- [Your objective]: The required output is the line that contains "[Green Bay Packers] (178, 2379)" through the last line of the data, retyped verbatim and with nothing added.

- [Stored items]:
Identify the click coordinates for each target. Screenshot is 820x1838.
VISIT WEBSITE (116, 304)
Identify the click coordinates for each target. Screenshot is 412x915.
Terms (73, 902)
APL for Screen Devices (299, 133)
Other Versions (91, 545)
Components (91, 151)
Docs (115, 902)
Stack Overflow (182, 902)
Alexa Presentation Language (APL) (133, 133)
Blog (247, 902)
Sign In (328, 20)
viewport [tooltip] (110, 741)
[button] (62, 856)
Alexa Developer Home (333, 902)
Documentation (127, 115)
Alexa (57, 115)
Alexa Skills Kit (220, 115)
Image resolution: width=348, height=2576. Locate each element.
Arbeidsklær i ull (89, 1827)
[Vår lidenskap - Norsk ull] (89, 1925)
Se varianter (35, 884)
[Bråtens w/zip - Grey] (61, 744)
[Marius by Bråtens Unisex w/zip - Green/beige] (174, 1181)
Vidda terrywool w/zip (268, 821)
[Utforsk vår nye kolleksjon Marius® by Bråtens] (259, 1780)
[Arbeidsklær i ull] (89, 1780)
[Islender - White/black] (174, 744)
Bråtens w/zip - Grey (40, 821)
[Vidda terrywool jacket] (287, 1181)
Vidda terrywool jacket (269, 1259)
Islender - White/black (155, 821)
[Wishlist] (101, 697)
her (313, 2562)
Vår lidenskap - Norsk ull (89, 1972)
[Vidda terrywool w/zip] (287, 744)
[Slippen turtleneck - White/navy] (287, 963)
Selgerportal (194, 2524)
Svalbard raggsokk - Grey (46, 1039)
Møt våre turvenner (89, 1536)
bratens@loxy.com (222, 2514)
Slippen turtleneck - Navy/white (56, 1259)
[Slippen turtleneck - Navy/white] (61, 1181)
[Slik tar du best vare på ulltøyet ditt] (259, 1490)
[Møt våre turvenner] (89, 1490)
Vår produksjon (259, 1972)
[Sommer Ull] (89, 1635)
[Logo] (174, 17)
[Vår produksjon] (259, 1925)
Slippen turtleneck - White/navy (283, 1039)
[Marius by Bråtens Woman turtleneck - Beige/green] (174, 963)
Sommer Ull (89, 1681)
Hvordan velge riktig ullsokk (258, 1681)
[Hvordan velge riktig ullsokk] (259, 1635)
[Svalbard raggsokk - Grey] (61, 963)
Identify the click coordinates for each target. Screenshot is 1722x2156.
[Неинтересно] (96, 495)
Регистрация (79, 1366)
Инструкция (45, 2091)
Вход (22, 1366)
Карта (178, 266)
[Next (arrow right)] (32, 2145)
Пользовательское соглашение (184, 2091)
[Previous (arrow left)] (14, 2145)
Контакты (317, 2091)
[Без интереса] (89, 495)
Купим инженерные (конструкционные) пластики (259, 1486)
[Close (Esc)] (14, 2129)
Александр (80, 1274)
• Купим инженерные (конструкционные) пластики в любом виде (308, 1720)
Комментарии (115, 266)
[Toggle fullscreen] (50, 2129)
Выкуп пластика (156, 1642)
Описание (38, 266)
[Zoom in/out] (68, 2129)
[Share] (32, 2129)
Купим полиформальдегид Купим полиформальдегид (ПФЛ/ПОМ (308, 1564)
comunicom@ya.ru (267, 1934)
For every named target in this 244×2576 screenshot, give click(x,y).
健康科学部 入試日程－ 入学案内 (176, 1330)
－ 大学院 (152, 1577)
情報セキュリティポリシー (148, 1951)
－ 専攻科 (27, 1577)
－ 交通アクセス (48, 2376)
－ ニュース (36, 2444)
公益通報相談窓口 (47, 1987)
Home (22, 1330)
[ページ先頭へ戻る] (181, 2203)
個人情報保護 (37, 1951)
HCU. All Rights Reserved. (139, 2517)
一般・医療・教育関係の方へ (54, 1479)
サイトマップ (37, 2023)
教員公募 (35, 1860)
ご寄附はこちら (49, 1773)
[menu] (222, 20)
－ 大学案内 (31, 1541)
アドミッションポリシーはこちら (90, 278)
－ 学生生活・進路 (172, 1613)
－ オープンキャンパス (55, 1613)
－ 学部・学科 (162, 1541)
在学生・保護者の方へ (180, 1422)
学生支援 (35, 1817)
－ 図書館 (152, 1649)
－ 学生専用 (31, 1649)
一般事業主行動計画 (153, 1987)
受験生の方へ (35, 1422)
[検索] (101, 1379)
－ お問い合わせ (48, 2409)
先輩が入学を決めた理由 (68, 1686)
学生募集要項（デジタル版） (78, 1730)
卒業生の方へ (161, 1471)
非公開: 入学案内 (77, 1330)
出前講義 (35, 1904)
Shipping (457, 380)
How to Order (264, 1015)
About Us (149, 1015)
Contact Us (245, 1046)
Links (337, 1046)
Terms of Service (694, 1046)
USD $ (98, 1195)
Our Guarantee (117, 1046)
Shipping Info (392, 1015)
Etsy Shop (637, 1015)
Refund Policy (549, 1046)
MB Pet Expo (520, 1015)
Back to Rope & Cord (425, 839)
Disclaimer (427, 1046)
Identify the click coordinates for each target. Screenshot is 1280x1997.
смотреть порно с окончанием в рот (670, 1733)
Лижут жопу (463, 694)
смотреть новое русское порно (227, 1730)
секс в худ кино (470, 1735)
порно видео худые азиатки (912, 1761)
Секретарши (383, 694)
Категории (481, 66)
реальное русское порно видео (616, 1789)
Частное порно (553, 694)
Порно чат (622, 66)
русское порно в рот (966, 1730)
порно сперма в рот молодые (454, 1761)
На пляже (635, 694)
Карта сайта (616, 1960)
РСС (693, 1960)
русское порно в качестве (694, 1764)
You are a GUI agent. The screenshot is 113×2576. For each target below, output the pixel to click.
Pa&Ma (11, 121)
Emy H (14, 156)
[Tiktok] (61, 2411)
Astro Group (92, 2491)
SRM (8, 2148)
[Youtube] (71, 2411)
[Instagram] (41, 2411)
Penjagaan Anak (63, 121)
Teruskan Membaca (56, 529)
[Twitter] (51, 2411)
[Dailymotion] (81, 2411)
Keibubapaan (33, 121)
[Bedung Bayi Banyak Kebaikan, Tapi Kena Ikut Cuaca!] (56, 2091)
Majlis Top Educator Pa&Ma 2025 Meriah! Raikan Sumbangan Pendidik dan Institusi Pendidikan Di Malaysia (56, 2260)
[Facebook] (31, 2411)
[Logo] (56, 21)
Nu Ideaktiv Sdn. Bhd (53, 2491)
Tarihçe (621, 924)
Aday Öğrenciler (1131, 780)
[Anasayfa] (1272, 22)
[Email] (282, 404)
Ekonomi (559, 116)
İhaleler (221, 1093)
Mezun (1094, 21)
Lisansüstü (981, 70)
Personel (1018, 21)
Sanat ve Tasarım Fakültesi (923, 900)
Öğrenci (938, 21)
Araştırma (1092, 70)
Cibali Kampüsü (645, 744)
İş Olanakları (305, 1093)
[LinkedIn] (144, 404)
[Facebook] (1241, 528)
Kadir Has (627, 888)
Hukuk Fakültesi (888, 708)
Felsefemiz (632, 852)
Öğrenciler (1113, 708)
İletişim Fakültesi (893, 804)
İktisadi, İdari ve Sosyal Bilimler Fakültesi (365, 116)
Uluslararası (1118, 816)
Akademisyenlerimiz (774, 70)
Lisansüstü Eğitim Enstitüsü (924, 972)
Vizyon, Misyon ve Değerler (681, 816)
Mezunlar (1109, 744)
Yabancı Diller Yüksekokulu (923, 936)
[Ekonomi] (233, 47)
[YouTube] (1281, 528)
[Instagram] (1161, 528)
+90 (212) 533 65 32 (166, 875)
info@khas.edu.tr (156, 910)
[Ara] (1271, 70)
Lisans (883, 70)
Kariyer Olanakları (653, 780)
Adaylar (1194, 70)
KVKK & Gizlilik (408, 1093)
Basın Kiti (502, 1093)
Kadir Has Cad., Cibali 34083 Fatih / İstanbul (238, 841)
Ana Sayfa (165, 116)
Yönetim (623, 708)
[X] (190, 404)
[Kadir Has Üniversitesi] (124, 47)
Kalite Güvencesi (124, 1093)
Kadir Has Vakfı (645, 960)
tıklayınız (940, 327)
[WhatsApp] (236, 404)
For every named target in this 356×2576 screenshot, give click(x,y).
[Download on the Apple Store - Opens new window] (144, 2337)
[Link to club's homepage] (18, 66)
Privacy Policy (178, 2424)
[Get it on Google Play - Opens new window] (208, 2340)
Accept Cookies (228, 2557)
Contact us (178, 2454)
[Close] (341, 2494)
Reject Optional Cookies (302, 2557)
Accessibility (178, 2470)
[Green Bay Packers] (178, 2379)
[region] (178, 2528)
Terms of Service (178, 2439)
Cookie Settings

- [Reply]:
[Green Bay Packers] (178, 2379)
[region] (178, 2528)
Terms of Service (178, 2439)
Cookie Settings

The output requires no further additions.